Passage provided:
++++

In a prior essay, “Thomas Jefferson’s Prophetic Anti-City Sentiments” (Abbeville), I wrote about Jefferson’s dislike of cities—the larger, the worse. In this essay, I discuss his plan making cities healthy—viz., if there must be cities, Jefferson’s plan for what we can do keep corruptions from them.

Yellow fever, in 1793, struck Philadelphia, then the capitol of the United States. There were over 5,000 deaths in a period of four months—the capitol of the young nation at the time—and caused some 20,000 of its inhabitants to flee the city, with over 50,000 inhabitants. Of the event, Jefferson says in a letter years later to Dr. Benjamin Rush (23 Sept. 1800), “Providence has in fact so established the order of things, as that most evils are the means of producing some good.” The yellow-fever outbreak will discourage the growth of great cities—which are “pestilential to the morals, the health and the liberties of man”—in America. The sentiment seems heartless, and many scholars have said that, but Jefferson was always anticity and pro-agrarian. Nonetheless, the devastation led him, ever contriving, to formulate a plan.

Jefferson proposes in a letter to Comte de Volney (8 Feb. 1805) “the chequer board for a plan” for building in towns to discourage diseases by making a town similar to the country and “insusceptible of the miasmata which produce yellow fever.” The checkerboard design—with buildings on each of the four sides of one square and an open squared space on each side of the buildings—was likely something Jefferson had in mind since his days in Paris, when he observed innovations in the design, function, and placement of hospitals to help the sick (see, e.g., TJ to David Humphreys, 14 Aug. 1787). Jefferson begins with a lengthy account of the “peculiar character” of yellow fever in his letter to Volney and then turns to prophylaxis:

I have supposed it practicable to prevent it’s generation by building our cities on a more open plan. take for instance the chequer board for a plan. let the black squares only be building squares, and the white ones be left open, in turf & trees. every square of houses will be surrounded by four open squares, & every house will front an open square. the atmosphere of such a town would be like that of the country, insusceptible of the miasmata which produce yellow fever.

++++

Data:
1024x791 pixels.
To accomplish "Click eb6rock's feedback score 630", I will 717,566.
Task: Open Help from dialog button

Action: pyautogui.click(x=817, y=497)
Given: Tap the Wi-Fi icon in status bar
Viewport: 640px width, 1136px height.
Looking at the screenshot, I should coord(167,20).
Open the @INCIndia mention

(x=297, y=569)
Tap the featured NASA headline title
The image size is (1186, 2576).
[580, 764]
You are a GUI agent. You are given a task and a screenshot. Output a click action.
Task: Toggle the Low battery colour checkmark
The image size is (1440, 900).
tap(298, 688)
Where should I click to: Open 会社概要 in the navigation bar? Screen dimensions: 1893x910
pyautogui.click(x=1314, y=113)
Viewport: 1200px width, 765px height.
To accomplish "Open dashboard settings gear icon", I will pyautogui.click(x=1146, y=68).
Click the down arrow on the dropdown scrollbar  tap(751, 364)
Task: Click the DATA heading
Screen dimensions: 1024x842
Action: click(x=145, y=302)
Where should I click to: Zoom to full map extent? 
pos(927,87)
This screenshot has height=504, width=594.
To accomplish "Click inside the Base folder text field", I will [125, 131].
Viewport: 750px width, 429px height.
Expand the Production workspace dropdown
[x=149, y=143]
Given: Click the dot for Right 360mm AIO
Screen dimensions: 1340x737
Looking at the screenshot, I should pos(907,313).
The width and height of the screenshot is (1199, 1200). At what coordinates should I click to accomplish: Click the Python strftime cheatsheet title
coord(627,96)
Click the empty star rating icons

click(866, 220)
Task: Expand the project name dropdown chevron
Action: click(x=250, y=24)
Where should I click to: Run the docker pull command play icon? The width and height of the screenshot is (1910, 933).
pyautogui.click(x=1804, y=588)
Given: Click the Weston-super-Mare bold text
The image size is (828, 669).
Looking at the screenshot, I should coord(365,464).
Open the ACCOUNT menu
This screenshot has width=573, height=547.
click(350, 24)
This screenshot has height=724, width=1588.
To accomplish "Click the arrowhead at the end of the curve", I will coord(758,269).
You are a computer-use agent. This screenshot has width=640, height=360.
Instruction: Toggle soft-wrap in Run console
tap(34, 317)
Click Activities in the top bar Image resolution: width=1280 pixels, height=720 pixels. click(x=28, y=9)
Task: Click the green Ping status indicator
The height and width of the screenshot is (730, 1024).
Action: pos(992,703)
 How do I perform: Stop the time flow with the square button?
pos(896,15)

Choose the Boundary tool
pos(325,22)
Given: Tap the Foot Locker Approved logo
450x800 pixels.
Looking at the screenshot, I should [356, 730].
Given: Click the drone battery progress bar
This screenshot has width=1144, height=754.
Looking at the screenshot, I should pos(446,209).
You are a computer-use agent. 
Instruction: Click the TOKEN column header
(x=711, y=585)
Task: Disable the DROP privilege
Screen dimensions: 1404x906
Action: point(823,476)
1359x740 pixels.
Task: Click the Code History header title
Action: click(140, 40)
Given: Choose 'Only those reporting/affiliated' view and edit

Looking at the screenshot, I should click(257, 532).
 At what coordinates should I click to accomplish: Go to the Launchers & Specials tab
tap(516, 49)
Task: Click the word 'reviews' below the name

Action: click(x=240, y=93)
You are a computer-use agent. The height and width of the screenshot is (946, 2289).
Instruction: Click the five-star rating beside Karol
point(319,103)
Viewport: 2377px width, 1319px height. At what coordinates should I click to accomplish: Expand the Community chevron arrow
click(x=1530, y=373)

++++

Exercise prompt:
Please copy the essay on Jefferson's town plan, starting with "Yellow fever, in" and going on through "formulate a plan.", and rename "Philadelphia" as "Baltimore".

Expected answer:
Yellow fever, in 1793, struck Baltimore, then the capitol of the United States. There were over 5,000 deaths in a period of four months—the capitol of the young nation at the time—and caused some 20,000 of its inhabitants to flee the city, with over 50,000 inhabitants. Of the event, Jefferson says in a letter years later to Dr. Benjamin Rush (23 Sept. 1800), “Providence has in fact so established the order of things, as that most evils are the means of producing some good.” The yellow-fever outbreak will discourage the growth of great cities—which are “pestilential to the morals, the health and the liberties of man”—in America. The sentiment seems heartless, and many scholars have said that, but Jefferson was always anticity and pro-agrarian. Nonetheless, the devastation led him, ever contriving, to formulate a plan.